Render the material as a numbered list, from its first line through the line containing "coordinates (132, 450).", leaving out blank lines.

Stored data entries:
- Opening Delimiter -
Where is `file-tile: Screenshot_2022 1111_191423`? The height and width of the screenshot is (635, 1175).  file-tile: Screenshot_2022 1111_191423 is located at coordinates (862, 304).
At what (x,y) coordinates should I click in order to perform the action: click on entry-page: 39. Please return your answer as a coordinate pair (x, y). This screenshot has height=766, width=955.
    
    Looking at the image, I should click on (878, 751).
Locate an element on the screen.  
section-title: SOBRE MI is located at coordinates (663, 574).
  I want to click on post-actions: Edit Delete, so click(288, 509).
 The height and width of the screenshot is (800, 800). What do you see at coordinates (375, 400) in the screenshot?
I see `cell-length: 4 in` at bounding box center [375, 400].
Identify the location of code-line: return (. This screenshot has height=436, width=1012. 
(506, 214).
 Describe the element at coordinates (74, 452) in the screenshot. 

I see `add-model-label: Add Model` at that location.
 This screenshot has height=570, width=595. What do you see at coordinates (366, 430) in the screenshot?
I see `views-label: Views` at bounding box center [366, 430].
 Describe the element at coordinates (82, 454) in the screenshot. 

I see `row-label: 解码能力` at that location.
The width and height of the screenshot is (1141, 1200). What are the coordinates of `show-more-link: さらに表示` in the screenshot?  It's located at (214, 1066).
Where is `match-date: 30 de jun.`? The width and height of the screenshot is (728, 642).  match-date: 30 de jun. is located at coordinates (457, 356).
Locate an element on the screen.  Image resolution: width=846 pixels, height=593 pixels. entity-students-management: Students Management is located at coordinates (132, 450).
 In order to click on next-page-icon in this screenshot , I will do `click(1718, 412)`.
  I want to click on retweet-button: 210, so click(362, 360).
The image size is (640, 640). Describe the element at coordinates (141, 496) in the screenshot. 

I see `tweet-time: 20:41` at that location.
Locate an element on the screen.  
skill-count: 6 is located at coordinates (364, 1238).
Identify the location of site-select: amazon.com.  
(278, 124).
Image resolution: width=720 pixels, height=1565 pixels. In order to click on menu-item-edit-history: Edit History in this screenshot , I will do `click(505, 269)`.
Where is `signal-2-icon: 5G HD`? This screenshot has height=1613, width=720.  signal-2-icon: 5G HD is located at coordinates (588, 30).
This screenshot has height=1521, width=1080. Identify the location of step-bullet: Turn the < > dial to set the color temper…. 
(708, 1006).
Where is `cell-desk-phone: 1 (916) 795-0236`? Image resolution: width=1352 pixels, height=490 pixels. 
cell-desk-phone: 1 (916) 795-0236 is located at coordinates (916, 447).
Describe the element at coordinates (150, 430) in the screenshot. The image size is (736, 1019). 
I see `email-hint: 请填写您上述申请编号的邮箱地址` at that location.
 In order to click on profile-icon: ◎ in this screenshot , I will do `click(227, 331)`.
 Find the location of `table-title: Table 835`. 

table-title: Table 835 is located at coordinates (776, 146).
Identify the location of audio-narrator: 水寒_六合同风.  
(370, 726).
- Closing Delimiter -
* _Your solution_
1. Where is `file-tile: Screenshot_2022 1111_191423`? The height and width of the screenshot is (635, 1175).  file-tile: Screenshot_2022 1111_191423 is located at coordinates (862, 304).
2. At what (x,y) coordinates should I click in order to perform the action: click on entry-page: 39. Please return your answer as a coordinate pair (x, y). This screenshot has height=766, width=955.
3.     Looking at the image, I should click on (878, 751).
4. Locate an element on the screen.  
5. section-title: SOBRE MI is located at coordinates (663, 574).
6.   I want to click on post-actions: Edit Delete, so click(288, 509).
7.  The height and width of the screenshot is (800, 800). What do you see at coordinates (375, 400) in the screenshot?
8. I see `cell-length: 4 in` at bounding box center [375, 400].
9. Identify the location of code-line: return (. This screenshot has height=436, width=1012. 
10. (506, 214).
11.  Describe the element at coordinates (74, 452) in the screenshot. 
12. I see `add-model-label: Add Model` at that location.
13.  This screenshot has height=570, width=595. What do you see at coordinates (366, 430) in the screenshot?
14. I see `views-label: Views` at bounding box center [366, 430].
15.  Describe the element at coordinates (82, 454) in the screenshot. 
16. I see `row-label: 解码能力` at that location.
17. The width and height of the screenshot is (1141, 1200). What are the coordinates of `show-more-link: さらに表示` in the screenshot?  It's located at (214, 1066).
18. Where is `match-date: 30 de jun.`? The width and height of the screenshot is (728, 642).  match-date: 30 de jun. is located at coordinates (457, 356).
19. Locate an element on the screen.  Image resolution: width=846 pixels, height=593 pixels. entity-students-management: Students Management is located at coordinates (132, 450).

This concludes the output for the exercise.